This is something I posted in my build thread a while back. It's just my view on it so maybe it'll help clear up the muddy water a bit. I couldn't be happier with how my suspension performs so I think my view was pretty accurate.
Here's the quick and dirty on my view of squat and anti-squat, just to help explain what the adjustment in the upper mounts actually does:
Antisquat tells you if a car is going to squat or rise when accelerating. Now go back to physics class and apply what you learned--for any action, there is an equal and opposite reaction. When the rear end of a car squats for that first split second when launching (action), the rear tires lose traction (reaction). Conversely, when the rear end of a car raises during acceleration (action), the tires push down onto the pavement....or rocks, or whatever surface you want to talk about(reaction). So, it may appear that high AS is a good thing, but here's why it's not--and it's the exact reason I want to reduce my AS--after that instant downward force on the tire, the weight transfer is over and the tire loses traction. This continues to happen if you're on a loose surface and results in hopping (or rock humping as we call it). The higher the AS, the more severe the hopping.
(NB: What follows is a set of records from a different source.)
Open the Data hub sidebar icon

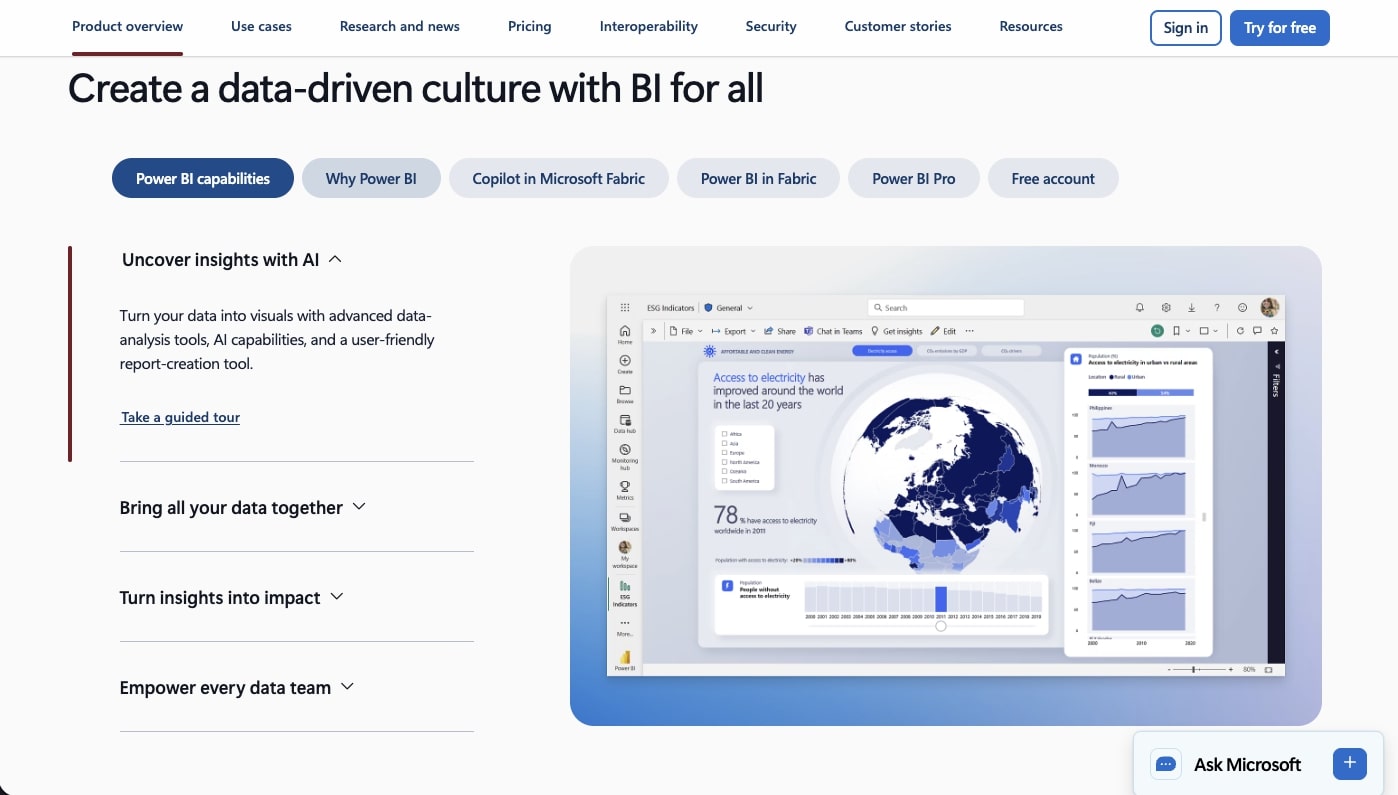pyautogui.click(x=624, y=422)
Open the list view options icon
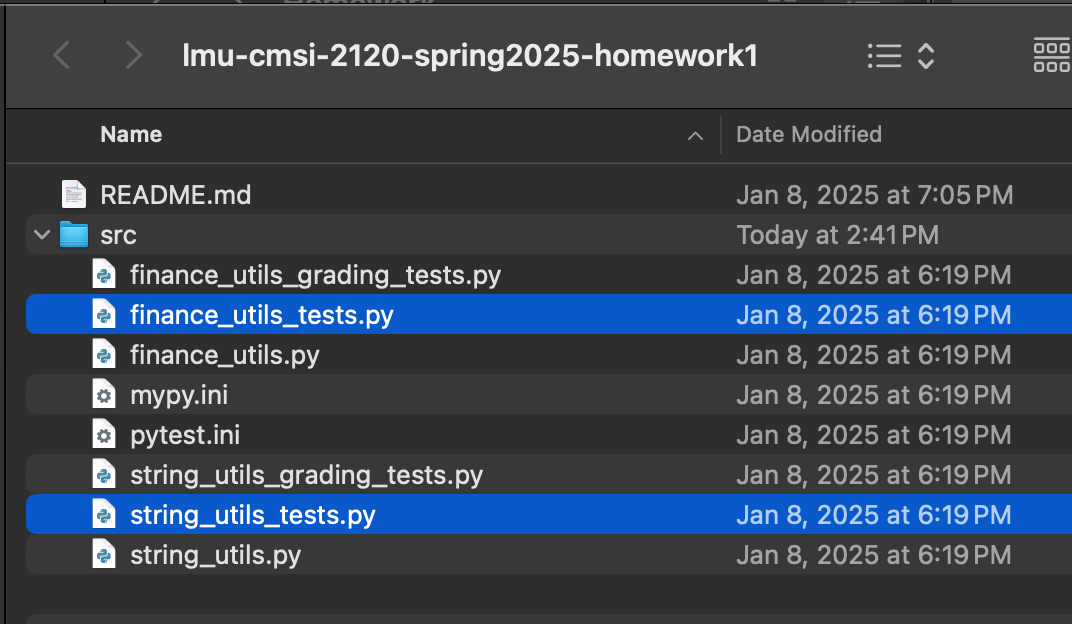 (885, 56)
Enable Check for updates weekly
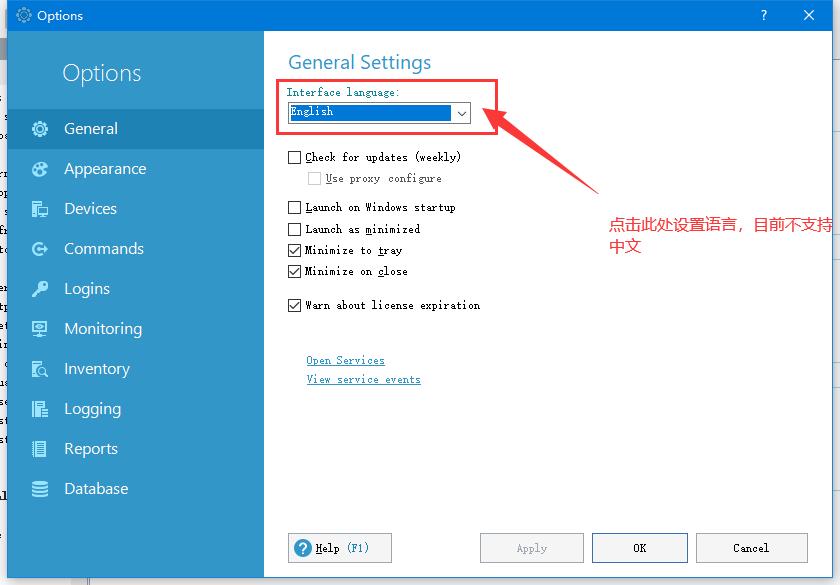 (x=294, y=156)
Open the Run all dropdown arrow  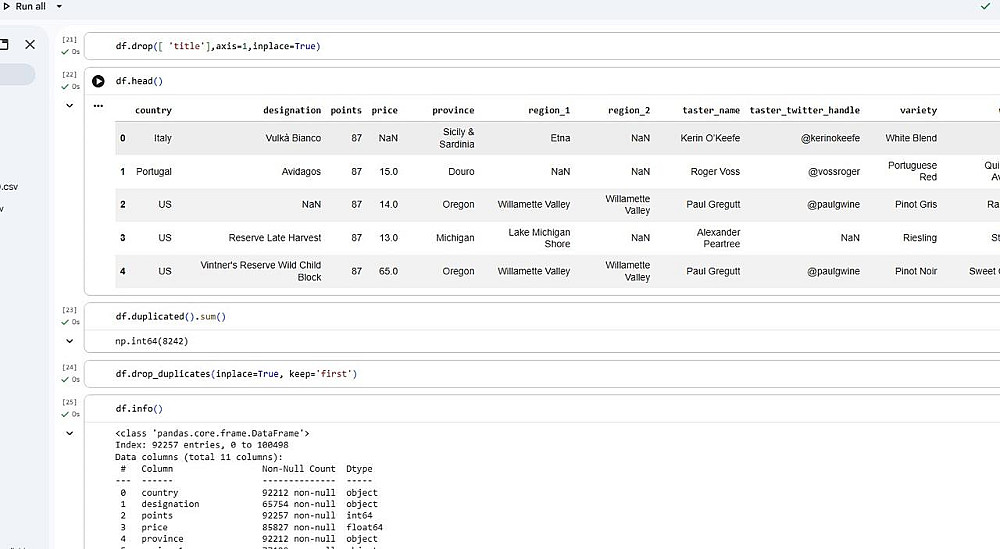(x=59, y=6)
The percentage of anti-squat is determined by the location of the instant center. This point is determined by the imaginary lines drawn through the middle of the suspension links--where they intersect (from a side view) is the instant center. The percentage of anti-squat refers to the amount of weight taken through the suspension links. For example, 80% AS refers to 80% of the weight transfer being taken through the links and the remaining 20% is taken through the springs, resulting in downward squat. 100% antisquat is a 'perfect' situation in which the links take all of the weight transfer and the springs take none, resulting in no squat OR rise of the rear end. In this situation, the instant center falls on a line that passes through the rear tire contact patch (100% AS line) + the intersection of two other lines--a flat line through the CoG and a vertical line through the front tire contact patch. Lastly, +100 AS (110% for example) induces the rear end to actually raise when accelerating. It sounds crazy technical but if you draw it out or download the pirate 4bar calc, it makes perfect sense. That is what I'm trying to achieve but it's difficult since the exact location of the CoG isn't perfectly known. Instead, you can only make a close prediction and I used the throwout bearing, which is approx. 25" above the ground on my rig. That's why there's adjustment built into the upper link mounts--as you should now be able to see, raising or lowering the frame end of the upper link changes the angle, resulting in a higher or lower instant center.
A couple other things--the CoG is a very important location. The weight transfer occurs/pivots around that point. So, if the IC is behind the "100% AS line", the rear end will raise. If the IC is in front of the 100% AS line, the rear will squat. Again, if it falls on the line, the rear will be neutral, the ideal situation. I'm going to do my best to keep the AS just a few points under 100% since my shocks counter squat (Bilsteins). Hopefully this helps clarify the muddy subject of suspension geometry--after reading a lot and messing with the suspension calculator, things became very clear. There's literally a ton on the subject out there and really, once you apply basic fundamentals to the case, it all just makes sense.
FYI, that should explain why I never recommend RC and BDS's long arm kits. The rear upper and lower mounts @ the frame meet at a single point--ie, no vertical separation. So, the IC is far back and low, giving you a ton of AS.
Help at all? You need to download the calculator to get a visual. Plot your current suspension on there, study up on link suspension some more, and you should start to get it. Once you do, it'll all click and you'll say, "ooooohhhh, now I get it." Don't shoot for 100%. Shoot for 60-90% AS. You want that small bit of squat. On one very tough wall, I compared the previous setup with a ton of AS vs. my current setup, which should be around 8-90%. I feel much more comfortable hitting the gas hard on this super sketch, steep wall. The front end will always feel light unless you have a suck down winch but the more you do it, the better you'll get to know your rig and you'll "feel it." You'll go from being scared any time you feel the front end lighten up to knowing that you're OK. It takes a while and it takes some ***-clinching but eventually, you'll start to feel more comfortable.